What to work on:
Leave out every picture, and return exactly the lines from the line containing "Given: Open a new browser tab" through the end of the records below, both inclusive.

Dataset entries:
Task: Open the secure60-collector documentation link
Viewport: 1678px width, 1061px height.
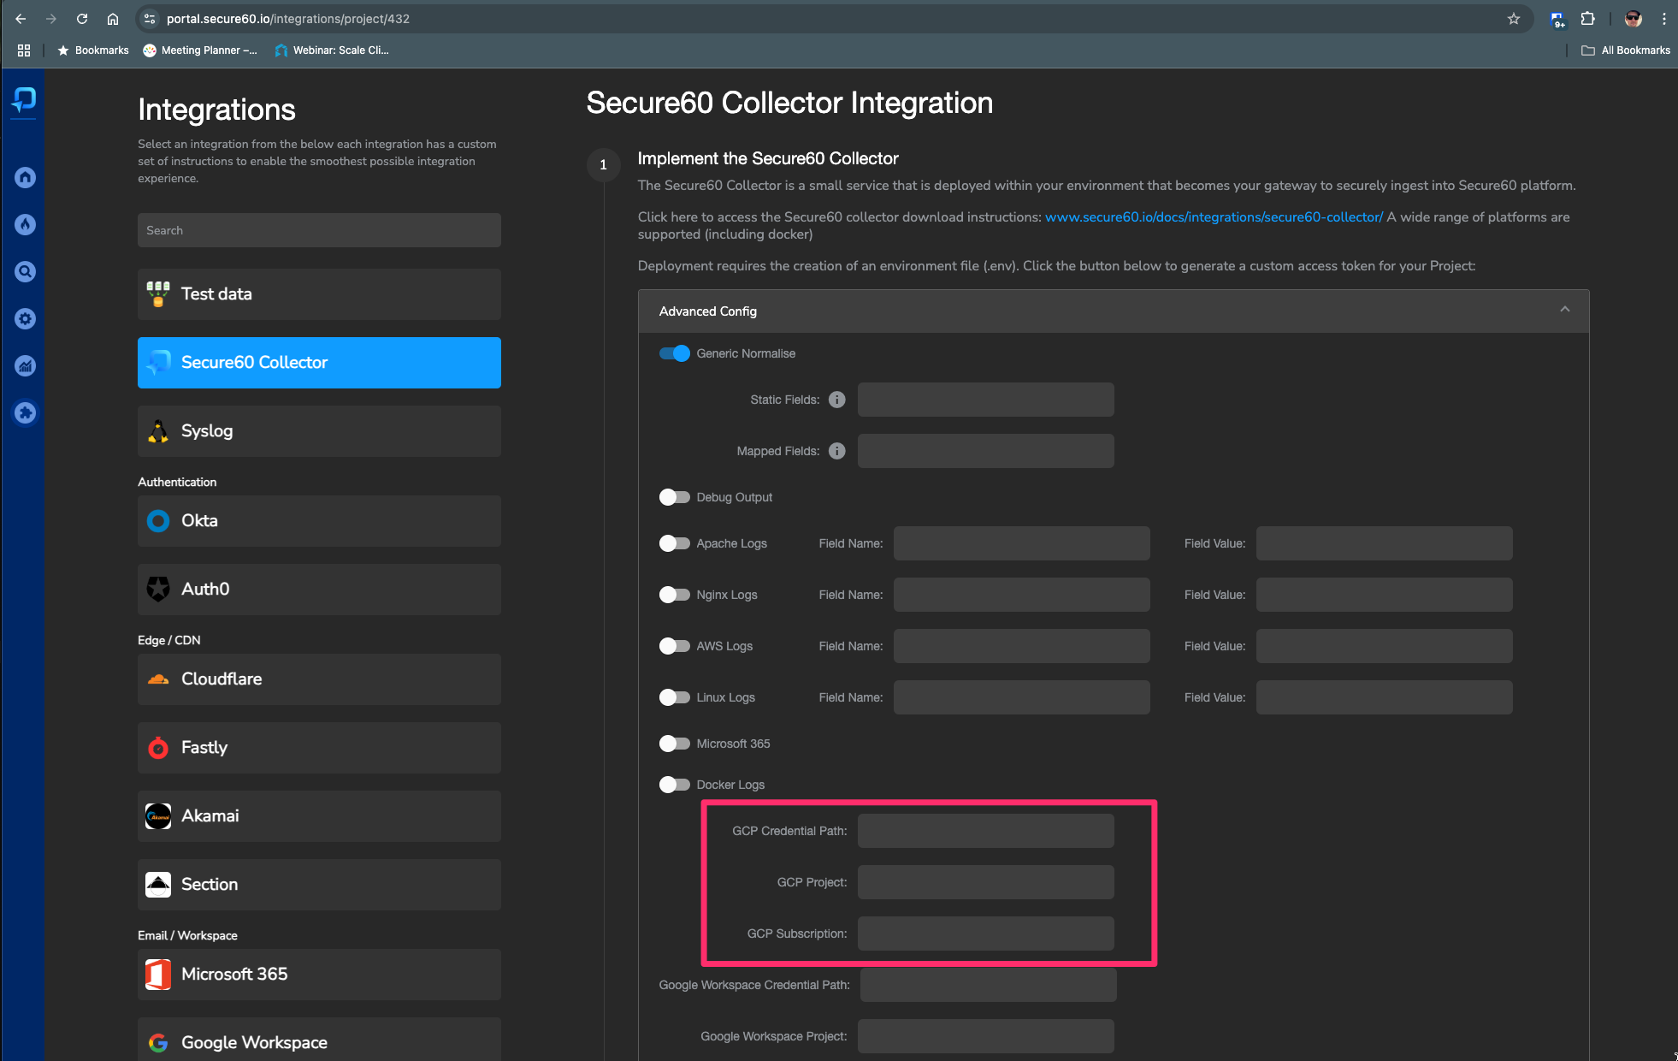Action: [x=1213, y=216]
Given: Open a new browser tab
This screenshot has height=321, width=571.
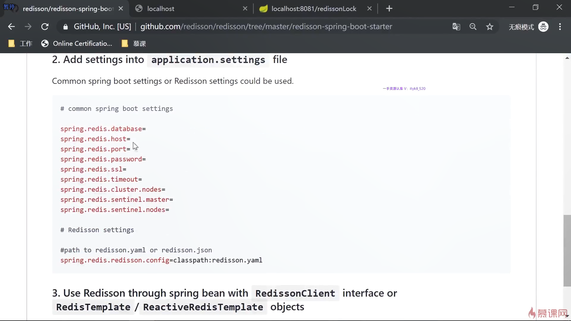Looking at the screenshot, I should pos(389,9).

Task response:
Given: Open a new browser tab
This screenshot has height=321, width=571.
Looking at the screenshot, I should pos(389,9).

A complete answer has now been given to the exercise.